名称
- 和名:球後(きゅうご)
- 経穴分類:経外奇穴(頭顔部)
- 英名:Qiuhou (EX-HN7)
- 別名:眼球後、眼後
取穴(位置・取り方)
- 眼窩下縁の外1/4と内3/4の接合点、眼球後方の陥凹部に取る。
- 目を閉じさせ、下眼瞼を軽く押して眼球を上方に転じた状態で取穴する。
- 承泣(ST1)のやや外方・眼窩縁のやや内側に位置する。
解剖(近接構造)
- 表層:皮膚、皮下組織、眼輪筋。
- 深層:眼窩脂肪体、下直筋、外直筋、視神経。
- 神経:眼神経・動眼神経の枝、眼窩下神経。
- 血管:眼動・静脈、眼窩下動・静脈。
東洋医学的作用(要点)
- 明目・退翳: 視力を改善し、目の濁り・かすみを除く。
- 祛風清熱: 風熱による目の充血や腫痛を鎮める。
- 通絡止痛: 眼部の経絡を通し、痛みを止める。
主な適応症
- 視力低下、近視、遠視、老眼。
- 緑内障、白内障の補助療法。
- 角膜炎、結膜炎、麦粒腫(ものもらい)。
- 眼精疲労、視神経萎縮。
- 眼筋麻痺、複視(ダブルビジョン)。
古典的記載・由来
- 「球」は眼球、「後」は後方を意味し、眼球の後方に取る穴であることから「球後」と名づけられた。
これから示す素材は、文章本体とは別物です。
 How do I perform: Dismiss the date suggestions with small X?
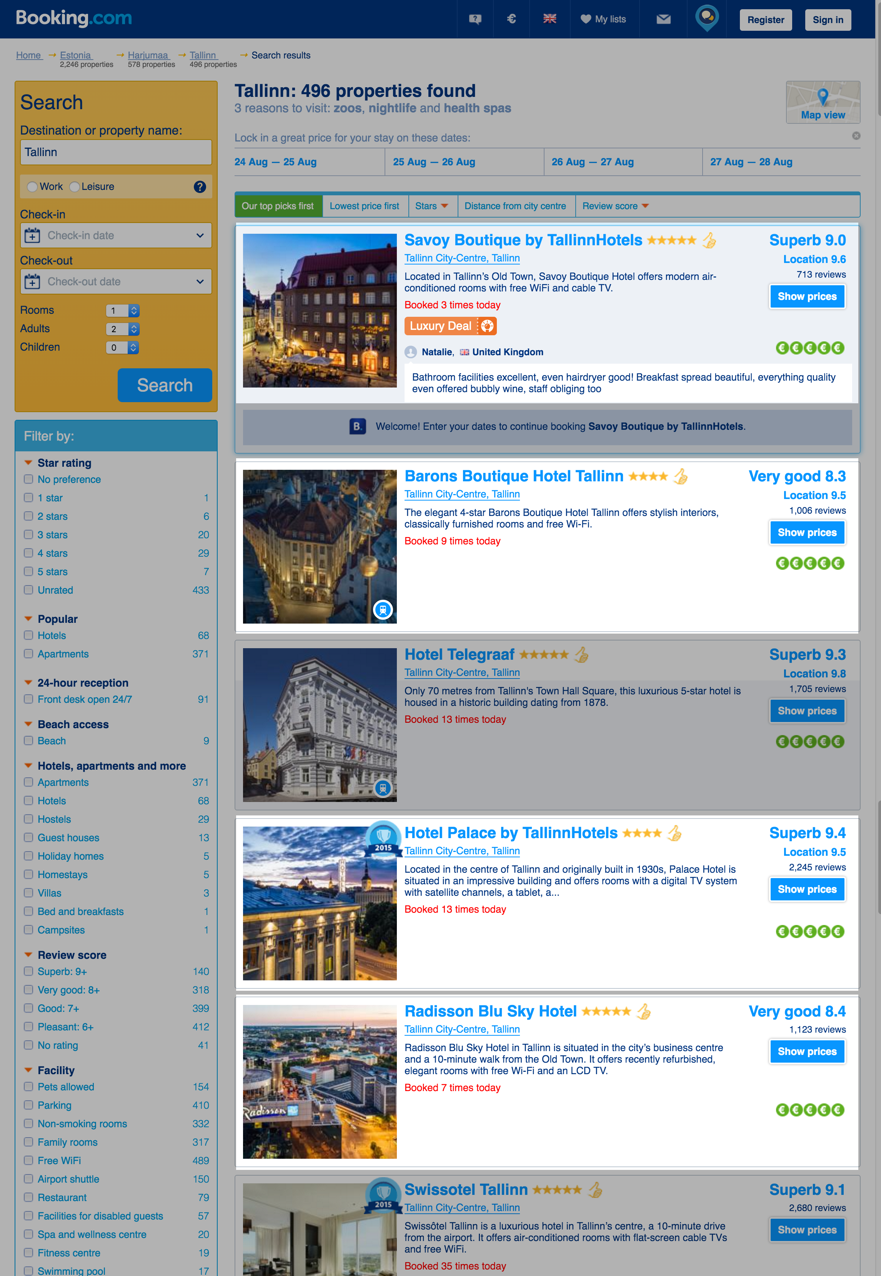pyautogui.click(x=856, y=136)
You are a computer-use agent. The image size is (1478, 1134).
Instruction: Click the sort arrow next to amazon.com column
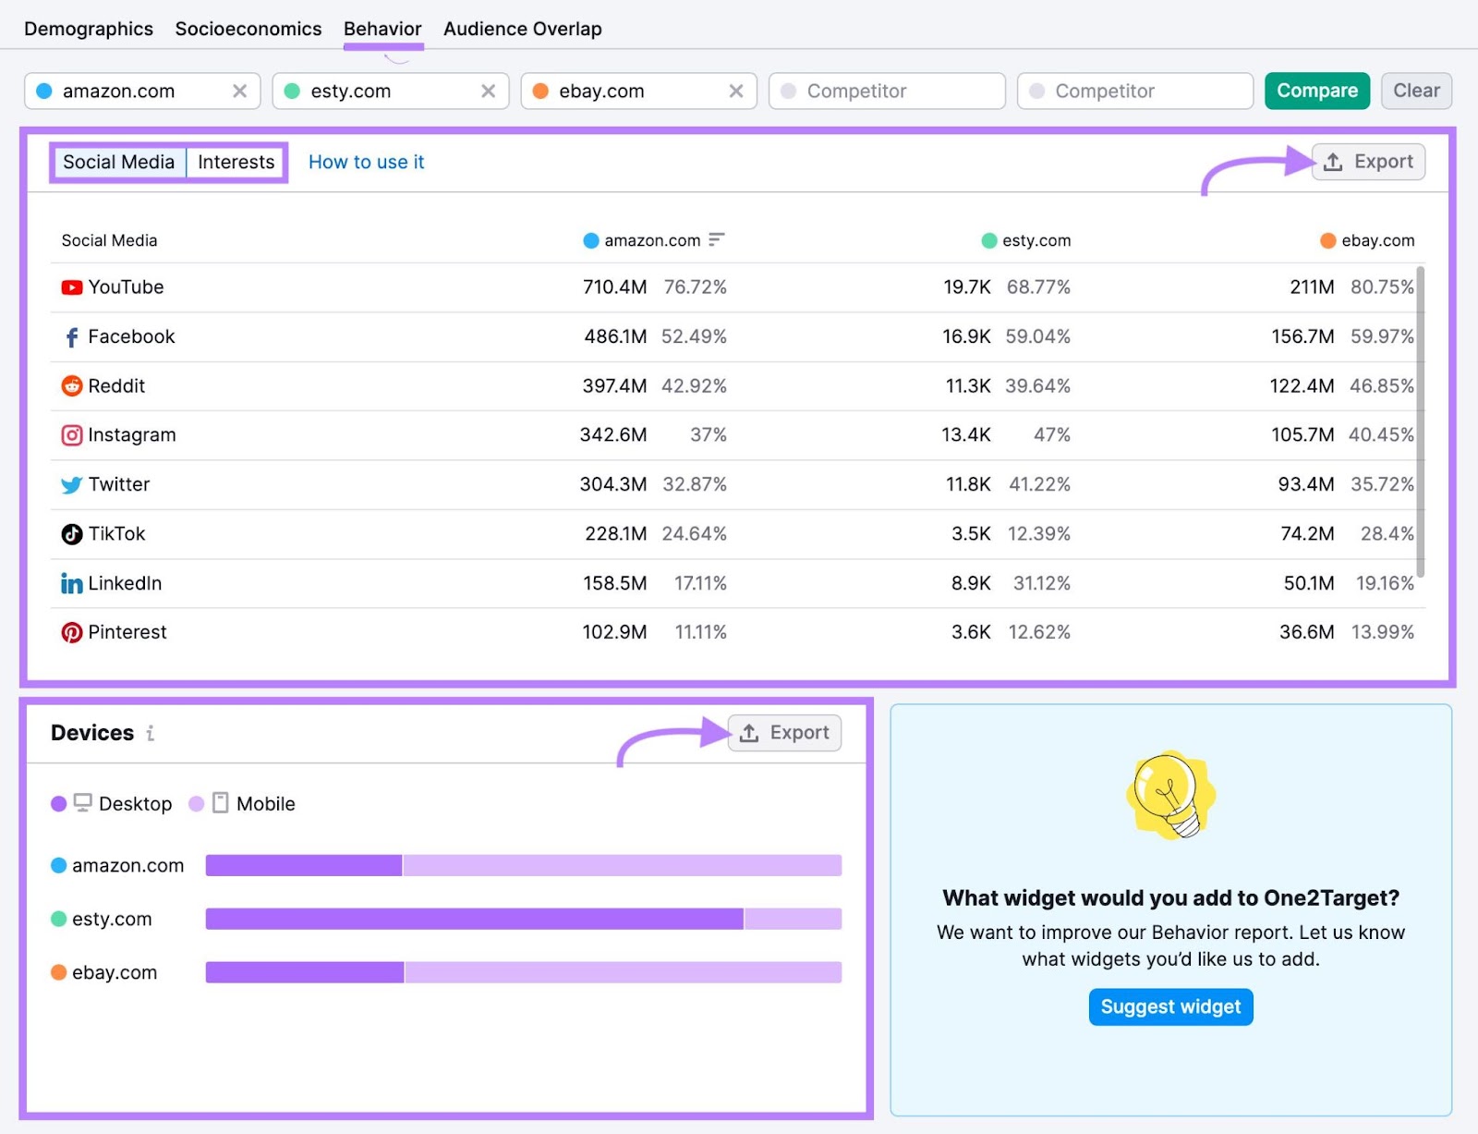coord(716,240)
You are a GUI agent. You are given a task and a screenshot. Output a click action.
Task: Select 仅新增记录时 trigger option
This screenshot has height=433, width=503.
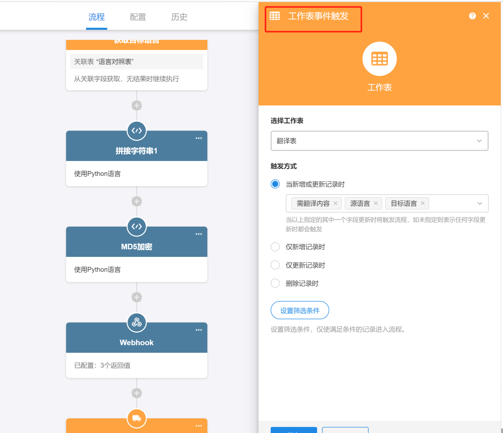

- 『鍼灸聚英』では「治目痛赤腫、昏花、視不明」と記載されている。
刺鍼法・施灸法
- 刺鍼: 眼球を軽く上方に転じさせ、下眼窩縁に沿って眼球後方へ向けて平刺または斜刺 0.5〜1.0寸。
※絶対に深刺しない。眼球損傷の危険があるため、熟練者のみ行う。 - 施灸: 通常、灸は行わない(熱による眼損傷防止のため)。
- 注意: 刺鍼はきわめて慎重に。目の痛み・圧迫感があれば即座に抜鍼。
臨床のコツ・応用例
- ① 視力回復・眼精疲労:球後(EX-HN7)+睛明(BL1)+承泣(ST1)+四白(ST2) → 目の血行促進・視神経機能改善・疲労軽減に優れる。視力低下やデジタル疲労に非常に有効。
- ② 緑内障・眼圧上昇:球後(EX-HN7)+太陽(EX-HN5)+合谷(LI4)+太衝(LR3) → 眼圧降下作用を補助。肝気上逆や風熱による眼疾患に応用。
- ③ 視神経萎縮・複視:球後(EX-HN7)+攅竹(BL2)+魚腰(EX-HN4)+風池(GB20) → 神経伝達の活性化、視野改善、眼筋協調性の回復を促す。
- ④ 慢性結膜炎・充血:球後(EX-HN7)+睛明(BL1)+太陽(EX-HN5)+合谷(LI4) → 局所の血流とリンパ循環を改善、炎症・腫脹を緩和。
- 臨床メモ
- 眼疾患における最重要奇穴のひとつ。
- 効果は強力だが、解剖を誤ると失明などの重大なリスクを伴う。
- 眼科鍼の専門技術として訓練を受けた者のみが施術すべき経穴。
- 安全性を重視する場合は、睛明(BL1)・魚腰(EX-HN4)・太陽(EX-HN5)を用いる代替も可能。
※本サイトは東洋医学における経穴の学習を目的としています。実際の鍼灸施術は必ず国家資格を持つ専門家にご相談ください。自己治療として刺鍼を行うことは危険ですのでお控えください。